Namun, aku begitu bodoh.
Aku memilih untuk menjalin hubungan dengan temannya yang tidak pernah memasuki
pintu hatiku. Saat itu, aku hanya dapat menikmati setiap candaan dan
persahabatan yang kujalin dengannya. Hingga akhirnya, waktu perpisahan itu
tiba. Aku kehilangan sahabat yang mampu memasuki ruang di hatiku yang telah
lama kosong.
Setahun tanpa kabar dari
Galang. Hubunganku dengan temannya juga telah berakhir lama dengan menyisakan
segores luka karena pengkhianatan yang tidak pernah kuharapkan terjadi padaku.
Aku pun mulai berpikir untuk mencari tahu kabar tentang diri Galang. Sungguh
bukan hal yang mudah. Tanpa nomor telefonnya, alamat rumahnya, dan alamat
emailnya. Aku hanya mengetahui nomor Yudho, salah satu temannya, yang dapat
kupastikan tidak akan memberikanku informasi apapun.
Aku pun memulai
kenekatanku. Aku menghubungi Yudho dengan menggunakan alasan “salah sambung”.
Percakapan via pesan singkat pun terjalin. Aku mulai mencari celah untuk
menanyakan kabar Galang.
Dia pun menceritakan
keadaan Galang. Sebelum mengakhiri pembicaraan kami, aku berpesan padanya untuk
tidak mengatakan kepada Galang bahwa aku menanyakan kabar tentang dirinya.

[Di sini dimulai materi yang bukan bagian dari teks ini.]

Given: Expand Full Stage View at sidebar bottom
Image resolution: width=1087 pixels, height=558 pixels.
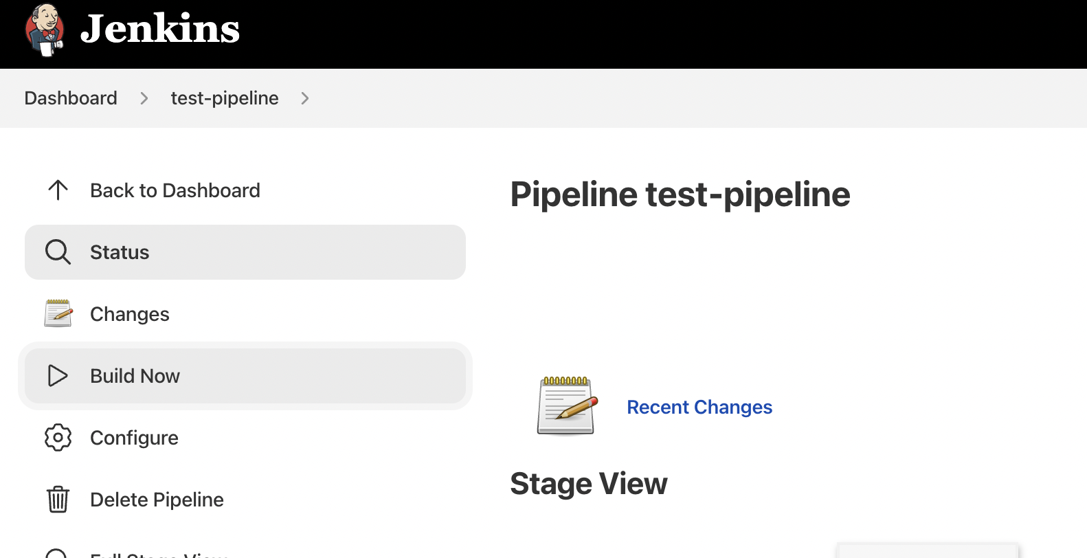Looking at the screenshot, I should click(x=159, y=554).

Namun, dia tidak menggubris pesanku. Tepat pada tanggal 19 Juni 2010, Galang
menghubungiku dan komunikasi yang sempat terputus itu terjalin kembali.
Komunikasi di antara kami
terjalin dengan baik walaupun telefon genggamku sempat rusak. Namun, kami tetap
saling memberi kabar. Pada malam hari di tanggal 21 Juni 2010, aku dan Galang
bersepakat untuk menjalin hubungan sebagai sepasang kekasih. Sungguh malam itu
tidak akan pernah kulupakan. Malam itu merupakan sebuah malam yang paling
membahagiakan dalam hidupku. Aku tidak pernah menangis bahagia sebelumnya, tapi
malam itu air mata mengalir deras dalam sujudku. Aku merasa bersyukur karena
Galang menyatakan perasaan yang dipendam olehnya selama dia mengenalku. Aku
begitu bersyukur karena aku mendapatkan seseorang yang kuyakini dapat menjaga
amanah hatiku.
Hubungan kami terus
berjalan dengan kerikil yang begitu banyak dan sulit untuk dilalui. Kami sering
bertengkar karena hal yang sepele. Kerapkali aku tidak dapat memahaminya. Begitupula
sebaliknya, dia sering kesal dengan sikapku. Pemikiranku yang masih belum dapat
berpikir dewasa dan belum pandai menjalin hubungan yang serius selalu
menuntutnya untuk memberikan perhatian yang lebih, padahal aku mengetahui bahwa
tugas yang dipikulnya begitu berat.
Galang bukan pemuda yang
romantis dan pandai merangkai kata-kata rayuan yang indah. Namun, aku kerap
kali menuntutnya untuk menjadi romantis. Dia tidak penah mengeluh, tidak pernah
pula membentakku walaupun dia merasa begitu kesal padaku.
Dua minggu hubungan itu
terjalin. Kerikil-kerikil itu mulai kami bangun menjadi sebuah hubungan yang
begitu indah. Aku mulai belajar menjadi wanita dewasa. Aku mulai menjajaki
setiap keinginannya.
Pada suatu malam, Galang
menceritakan mengenai mantan pacarnya yang bernama Diana. Dia menyatakan bahwa
hubungannya dengan Diana berakhir beberapa bulan sebelum kami menjalin hubungan
kasih. Dia menceritakan bahwa orangtua Diana menghubungi dan meminta agar dia
bertandang ke rumah Diana. Kemudian Galang meminta izin padaku untuk menemui
keluarga Diana.
Aku merasa dalam posisi
yang begitu sulit. Aku ingin melarang Galang pergi menemui orangtua Diana.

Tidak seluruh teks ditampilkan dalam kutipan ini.